La muerte. Oscura para unos, luz para otros. Sophie sonrió. Amaba ser tanatóloga.

Cualquier persona de ese pueblo estaba en una posición desventajosa para los fines de Garbon. Buscó a seres ajenos a su entorno, pues necesitaba exteriorizar su situación, contarla al mundo; si los nazis conseguían eliminarlo, guardarían la historia en sus baúles de alerce y volverían a sus tierras como si nunca nada hubiera sucedido. Pero ¿por qué contarles precisamente a ellos, a nuestros tres aventureros? Coincidencia. Los peritajes encontraron cerros de periódicos viejos, los cuales, de acuerdo a los signos de deterioro, demostraban innegablemente que eran traídos por Hitler hasta la cabaña. De esos diarios, aquel mítico día en que Urrutia y Feliciano compartieron portada, y que Sophie era mencionada una vez, estaba recortado. Faltaba la foto y la ficha técnica de los involucrados. Registraron la casa completa y no encontraron indicios de aquello, aunque sí manchas viejas de lacre bajo el escritorio de su habitación, además de algunos recibos de compras varias, todos con su firma. Una firma sospechosamente parecida a la letra esquizofrénica de los mensajes que recibieron al comienzo de todo eso.

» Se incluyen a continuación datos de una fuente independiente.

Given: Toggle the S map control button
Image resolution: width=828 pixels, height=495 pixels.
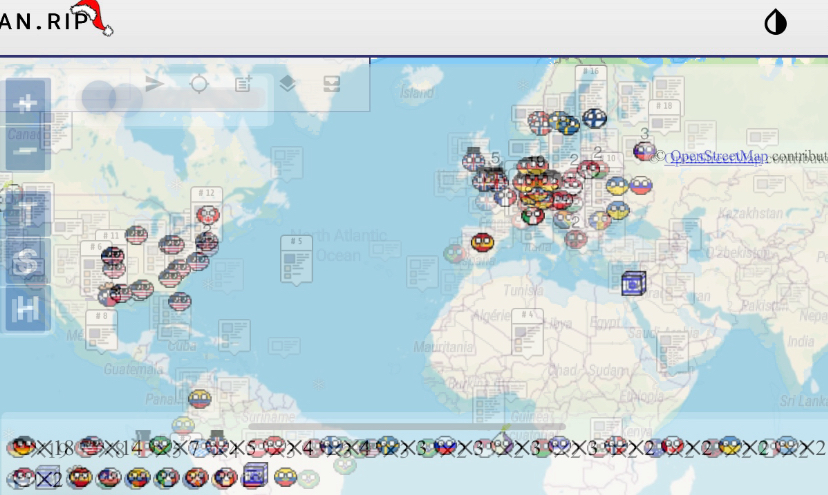Looking at the screenshot, I should pos(28,262).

Eso era suficiente para ella.

El inspector no pareció totalmente convencido, pero lo consideró suficientemente interesante como para introducir la anécdota en la investigación del fraude. «Jamás lograrás que alguien procese a una embajada completa», le advirtió Urrutia. Marco no respondió. El seguimiento podría durar meses, años, pero no lo soltaría. Si se seguía buscando, tal vez encontrarían restos de ese oro, de ese petróleo que férreamente decía creer explotado por la colonia en forma ilegal. No lo encontraría jamás.

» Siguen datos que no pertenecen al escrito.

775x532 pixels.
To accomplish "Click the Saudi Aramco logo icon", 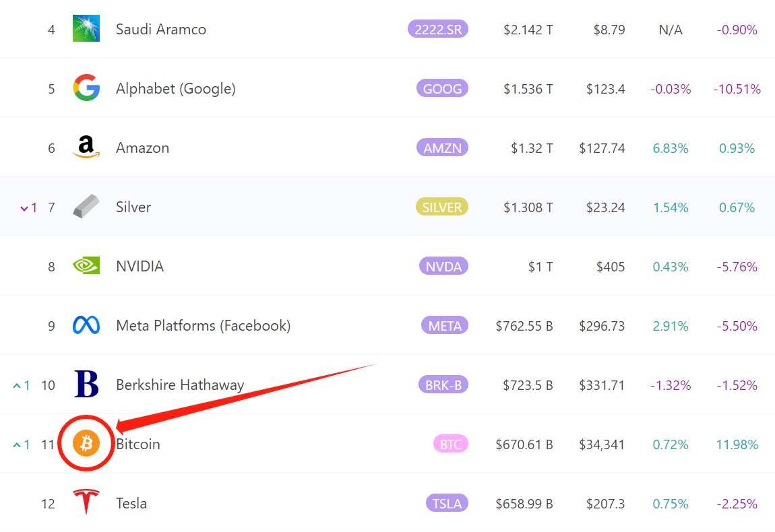I will (x=86, y=29).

El misterio de los cuerpos, al menos, fue revelado con total claridad y objetividad para todos. Lo que había sido un comentario sin importancia de Sophie, había terminado por conducir a los investigadores a la pista correcta. Una excavación superficial permitió descubrir, en el antejardín de las casas, a todos los cadáveres desaparecidos, en ataúdes más parecidos a cajas de manzanas que a descansos mortuorios. Pero no sólo encontraron a los seis de esta historia. También a los anteriores, protagonistas de otros ciclos, inocentes de los avatares del tiempo y ajusticiados tardíamente. Todos, como había de esperar, marcados con su M respectiva, en algunos más carcomida que en otros. Sophie ordenó a los otros peritos enviar las muestras dentales directamente a Alemania. Ninguno de ellos sería identificado en Chile.

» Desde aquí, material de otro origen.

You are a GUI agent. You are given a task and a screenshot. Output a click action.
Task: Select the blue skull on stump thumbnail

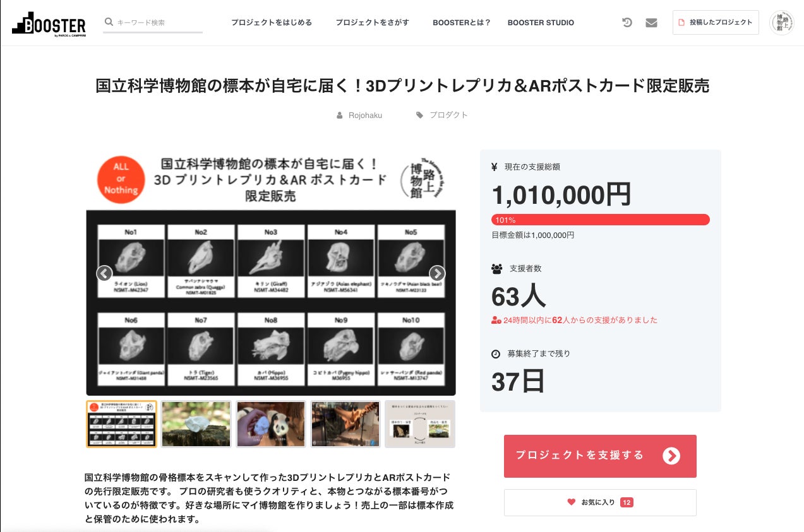click(x=196, y=424)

Marco no entendía por qué el cementerio era tan sólo una fachada, y la tanatóloga se encargó de explicarlo con calma y detalles. El rito del duelo, le dijo, es algo muy personal, muy difícil de explicar a quien no lo ha vivido. Saber que dos ojos te acechan a cada minuto no es un contexto muy acogedor para alguien que va a llorar a un ser querido. Se necesita un ambiente de sosiego, al menos de privacidad. El cementerio emplazado por los fundadores jamás llegó a ocuparse realmente. Los lugareños preferían, por un lado, mantener el cuerpo de los suyos lo más cerca posible, y, por otro, perpetuar su recuerdo en un lugar más acorde a su concepción de trascendencia. Las velas en ese sector del bosque, con vistas al puente, confirmaban plenamente su teoría.

Por primera vez, el inspector se mostró totalmente de acuerdo, e incluso la escoltó hasta allá el último día que permanecieron en Puerto Fake. Esa mañana estaba clara, sin nubes, pero ofreciendo sensaciones térmicas mínimas. Mientras gran parte del personal apostado en las inmediaciones hacía sus maletas para regresar, Sophie caminaba por el sendero hacia el mural de remembranza. Marco la seguía de cerca, silencioso, reflexivo. Dudaba que su intención fuera ir a rezar, pero él insistió en acompañarla, para estirar los pies, calmar los ánimos, sellar el último ciclo.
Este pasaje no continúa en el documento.